The National Post is Canada’s second largest national paper.
BANFF, Alta. – The oil-price crash remains painful and may be far from over, but top oil forecaster Ed Morse offered some hope Thursday to Canada’s gloomy oil industry — a recovery by 2017 as the “weeding out” of uneconomic production runs its course.
Still, Morse’s relative, medium-term optimism has its limits. The rebound won’t mean a return to the heyday of the North American energy renaissance because new technologies that enabled production from the oilsands in Canada, shale oil in the United States, and deepwater fields will continue to change the oil business and keep prices in check.
Don’t count, then, on US$100 a barrel oil making a comeback any time soon.
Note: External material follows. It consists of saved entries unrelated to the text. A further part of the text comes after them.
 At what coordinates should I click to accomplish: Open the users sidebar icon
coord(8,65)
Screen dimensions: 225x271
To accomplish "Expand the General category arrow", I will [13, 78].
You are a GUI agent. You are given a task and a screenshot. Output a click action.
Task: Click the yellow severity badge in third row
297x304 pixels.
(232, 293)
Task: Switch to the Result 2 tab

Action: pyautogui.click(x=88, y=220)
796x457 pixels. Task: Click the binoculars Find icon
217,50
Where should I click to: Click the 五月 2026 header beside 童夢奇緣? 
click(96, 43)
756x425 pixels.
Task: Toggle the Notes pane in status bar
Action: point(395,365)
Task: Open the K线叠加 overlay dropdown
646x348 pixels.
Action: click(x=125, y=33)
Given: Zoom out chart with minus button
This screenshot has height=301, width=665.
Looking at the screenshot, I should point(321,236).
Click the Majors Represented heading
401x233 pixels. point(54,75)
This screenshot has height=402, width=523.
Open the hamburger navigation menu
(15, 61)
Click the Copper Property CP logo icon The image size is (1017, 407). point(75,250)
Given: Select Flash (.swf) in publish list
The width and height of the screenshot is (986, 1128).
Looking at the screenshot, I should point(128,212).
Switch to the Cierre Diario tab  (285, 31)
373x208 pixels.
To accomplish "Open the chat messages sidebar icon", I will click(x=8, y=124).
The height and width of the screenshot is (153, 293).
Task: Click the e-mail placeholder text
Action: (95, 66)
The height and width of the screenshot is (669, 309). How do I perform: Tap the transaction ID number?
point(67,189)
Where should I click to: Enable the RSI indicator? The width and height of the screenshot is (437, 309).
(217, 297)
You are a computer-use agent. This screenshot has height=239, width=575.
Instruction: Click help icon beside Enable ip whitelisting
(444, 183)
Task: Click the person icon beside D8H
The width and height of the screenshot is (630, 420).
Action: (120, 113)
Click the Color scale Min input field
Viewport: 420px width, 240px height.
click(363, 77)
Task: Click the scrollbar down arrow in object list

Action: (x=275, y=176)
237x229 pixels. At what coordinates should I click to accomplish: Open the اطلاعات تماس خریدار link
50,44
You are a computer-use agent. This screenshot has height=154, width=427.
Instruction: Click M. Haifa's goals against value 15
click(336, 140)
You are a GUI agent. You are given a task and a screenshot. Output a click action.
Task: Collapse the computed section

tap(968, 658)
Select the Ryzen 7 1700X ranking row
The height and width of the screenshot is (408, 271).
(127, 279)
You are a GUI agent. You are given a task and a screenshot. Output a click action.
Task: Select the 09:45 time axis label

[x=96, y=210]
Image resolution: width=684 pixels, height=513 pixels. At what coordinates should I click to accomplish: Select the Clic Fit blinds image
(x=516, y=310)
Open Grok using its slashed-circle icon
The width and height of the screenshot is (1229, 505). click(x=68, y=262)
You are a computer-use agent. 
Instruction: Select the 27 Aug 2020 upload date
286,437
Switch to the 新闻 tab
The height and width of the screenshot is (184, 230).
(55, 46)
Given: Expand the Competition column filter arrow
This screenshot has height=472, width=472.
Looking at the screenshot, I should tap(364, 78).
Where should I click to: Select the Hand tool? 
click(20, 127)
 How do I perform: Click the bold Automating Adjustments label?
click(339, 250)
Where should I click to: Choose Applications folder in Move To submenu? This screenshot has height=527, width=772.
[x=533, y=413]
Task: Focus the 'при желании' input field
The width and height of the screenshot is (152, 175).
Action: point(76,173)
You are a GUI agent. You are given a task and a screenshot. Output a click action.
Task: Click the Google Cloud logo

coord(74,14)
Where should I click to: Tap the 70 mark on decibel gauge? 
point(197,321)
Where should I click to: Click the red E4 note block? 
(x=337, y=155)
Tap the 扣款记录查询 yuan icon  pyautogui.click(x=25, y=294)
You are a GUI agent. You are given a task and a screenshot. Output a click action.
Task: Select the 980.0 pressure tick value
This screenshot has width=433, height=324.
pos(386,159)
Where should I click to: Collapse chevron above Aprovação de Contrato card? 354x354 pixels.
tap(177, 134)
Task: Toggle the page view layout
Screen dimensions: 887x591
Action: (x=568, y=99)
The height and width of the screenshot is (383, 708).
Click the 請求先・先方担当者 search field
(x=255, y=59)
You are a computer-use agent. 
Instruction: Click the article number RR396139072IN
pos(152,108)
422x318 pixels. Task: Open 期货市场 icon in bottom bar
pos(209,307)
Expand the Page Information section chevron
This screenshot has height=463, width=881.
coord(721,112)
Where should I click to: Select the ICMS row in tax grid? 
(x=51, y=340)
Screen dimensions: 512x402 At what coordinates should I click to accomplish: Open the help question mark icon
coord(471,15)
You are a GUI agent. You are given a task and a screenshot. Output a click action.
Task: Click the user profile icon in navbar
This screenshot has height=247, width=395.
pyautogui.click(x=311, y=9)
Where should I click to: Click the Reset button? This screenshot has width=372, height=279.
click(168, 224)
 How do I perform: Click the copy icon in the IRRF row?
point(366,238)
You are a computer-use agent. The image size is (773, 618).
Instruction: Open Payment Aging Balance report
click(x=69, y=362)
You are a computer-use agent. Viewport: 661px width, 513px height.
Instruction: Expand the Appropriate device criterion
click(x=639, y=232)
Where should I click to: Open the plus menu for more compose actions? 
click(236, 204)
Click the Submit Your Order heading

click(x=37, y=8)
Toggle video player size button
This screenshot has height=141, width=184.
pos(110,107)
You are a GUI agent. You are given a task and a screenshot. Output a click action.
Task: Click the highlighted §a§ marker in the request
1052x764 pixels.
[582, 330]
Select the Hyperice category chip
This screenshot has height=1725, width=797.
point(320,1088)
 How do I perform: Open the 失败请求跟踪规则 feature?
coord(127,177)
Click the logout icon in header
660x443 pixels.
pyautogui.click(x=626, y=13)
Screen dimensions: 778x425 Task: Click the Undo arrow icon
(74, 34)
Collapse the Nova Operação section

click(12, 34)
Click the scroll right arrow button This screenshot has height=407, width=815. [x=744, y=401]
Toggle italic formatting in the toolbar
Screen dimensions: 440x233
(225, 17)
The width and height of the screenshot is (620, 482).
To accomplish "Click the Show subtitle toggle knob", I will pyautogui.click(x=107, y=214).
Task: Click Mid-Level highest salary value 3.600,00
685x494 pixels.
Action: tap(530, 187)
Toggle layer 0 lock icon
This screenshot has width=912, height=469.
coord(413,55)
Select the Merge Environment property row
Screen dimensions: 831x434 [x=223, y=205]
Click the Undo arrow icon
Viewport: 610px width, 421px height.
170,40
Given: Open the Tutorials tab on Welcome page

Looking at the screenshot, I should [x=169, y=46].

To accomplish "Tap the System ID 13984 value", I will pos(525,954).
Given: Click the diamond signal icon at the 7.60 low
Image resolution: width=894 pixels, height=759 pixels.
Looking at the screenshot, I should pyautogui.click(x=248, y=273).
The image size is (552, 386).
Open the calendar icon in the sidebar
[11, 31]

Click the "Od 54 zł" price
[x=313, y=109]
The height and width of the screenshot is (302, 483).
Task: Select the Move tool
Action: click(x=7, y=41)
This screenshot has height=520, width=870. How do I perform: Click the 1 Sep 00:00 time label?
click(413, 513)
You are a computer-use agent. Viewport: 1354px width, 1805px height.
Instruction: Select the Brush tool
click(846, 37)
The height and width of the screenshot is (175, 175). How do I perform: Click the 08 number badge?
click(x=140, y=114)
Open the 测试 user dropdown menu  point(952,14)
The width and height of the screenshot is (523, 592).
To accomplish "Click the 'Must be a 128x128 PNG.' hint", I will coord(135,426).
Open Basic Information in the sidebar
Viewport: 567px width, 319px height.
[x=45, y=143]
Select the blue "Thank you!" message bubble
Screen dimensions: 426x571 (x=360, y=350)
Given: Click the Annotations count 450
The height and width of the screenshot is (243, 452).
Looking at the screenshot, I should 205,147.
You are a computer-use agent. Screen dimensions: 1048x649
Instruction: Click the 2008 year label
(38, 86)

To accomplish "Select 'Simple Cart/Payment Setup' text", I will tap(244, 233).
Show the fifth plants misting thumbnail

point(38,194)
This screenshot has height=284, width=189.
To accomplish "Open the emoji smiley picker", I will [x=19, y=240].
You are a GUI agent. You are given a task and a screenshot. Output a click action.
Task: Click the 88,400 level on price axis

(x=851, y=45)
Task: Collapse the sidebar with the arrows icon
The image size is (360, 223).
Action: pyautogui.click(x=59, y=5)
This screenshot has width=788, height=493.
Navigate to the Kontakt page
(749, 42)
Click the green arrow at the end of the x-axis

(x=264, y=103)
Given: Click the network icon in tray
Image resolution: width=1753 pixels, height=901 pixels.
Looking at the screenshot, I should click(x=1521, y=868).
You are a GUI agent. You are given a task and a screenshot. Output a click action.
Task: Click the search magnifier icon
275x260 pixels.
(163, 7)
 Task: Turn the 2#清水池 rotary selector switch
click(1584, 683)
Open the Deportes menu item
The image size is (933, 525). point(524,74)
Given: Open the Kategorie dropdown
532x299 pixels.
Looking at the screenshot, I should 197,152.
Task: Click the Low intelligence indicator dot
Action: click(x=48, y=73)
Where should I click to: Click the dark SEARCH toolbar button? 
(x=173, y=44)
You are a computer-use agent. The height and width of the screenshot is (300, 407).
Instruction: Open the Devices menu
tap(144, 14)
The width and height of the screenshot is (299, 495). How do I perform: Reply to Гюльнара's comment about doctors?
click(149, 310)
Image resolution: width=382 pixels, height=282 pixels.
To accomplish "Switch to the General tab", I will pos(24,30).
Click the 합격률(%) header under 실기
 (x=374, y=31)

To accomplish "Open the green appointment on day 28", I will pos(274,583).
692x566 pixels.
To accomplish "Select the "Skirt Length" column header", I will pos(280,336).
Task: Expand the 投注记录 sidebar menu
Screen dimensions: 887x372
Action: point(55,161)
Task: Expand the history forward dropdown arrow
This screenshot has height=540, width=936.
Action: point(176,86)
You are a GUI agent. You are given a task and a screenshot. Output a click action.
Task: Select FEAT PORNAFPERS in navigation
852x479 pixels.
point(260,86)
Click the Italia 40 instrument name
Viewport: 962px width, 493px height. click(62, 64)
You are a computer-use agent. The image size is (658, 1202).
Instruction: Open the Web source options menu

“The age of abundance of supply is here, even as the world is moving away from fossil fuel, and makes it highly unlikely that we will see $100 oil again,” Morse, the New York-based global head of commodities at Citi Research, said in an interview on the sidelines of the Global Business Forum, an annual gathering of business leaders.
“On the demand side we have to recognize that for reasons having to do with environmental consciousness and technology, the relationship between GDP growth and oil product demand growth is collapsing, and so demand won’t be there to the degree we thought it would be.
“On the other hand, the energy revolution in North America has unearthed the capacity to exploit similar rocks elsewhere in the world and they are fairly abundant and they can be exploited at under US$80 a barrel.”
Morse, who has a big following in Alberta’s oil community, said prices could fall further in the fourth quarter, even below US$30 a barrel, as the market worries about Iranian supplies re-entering the market.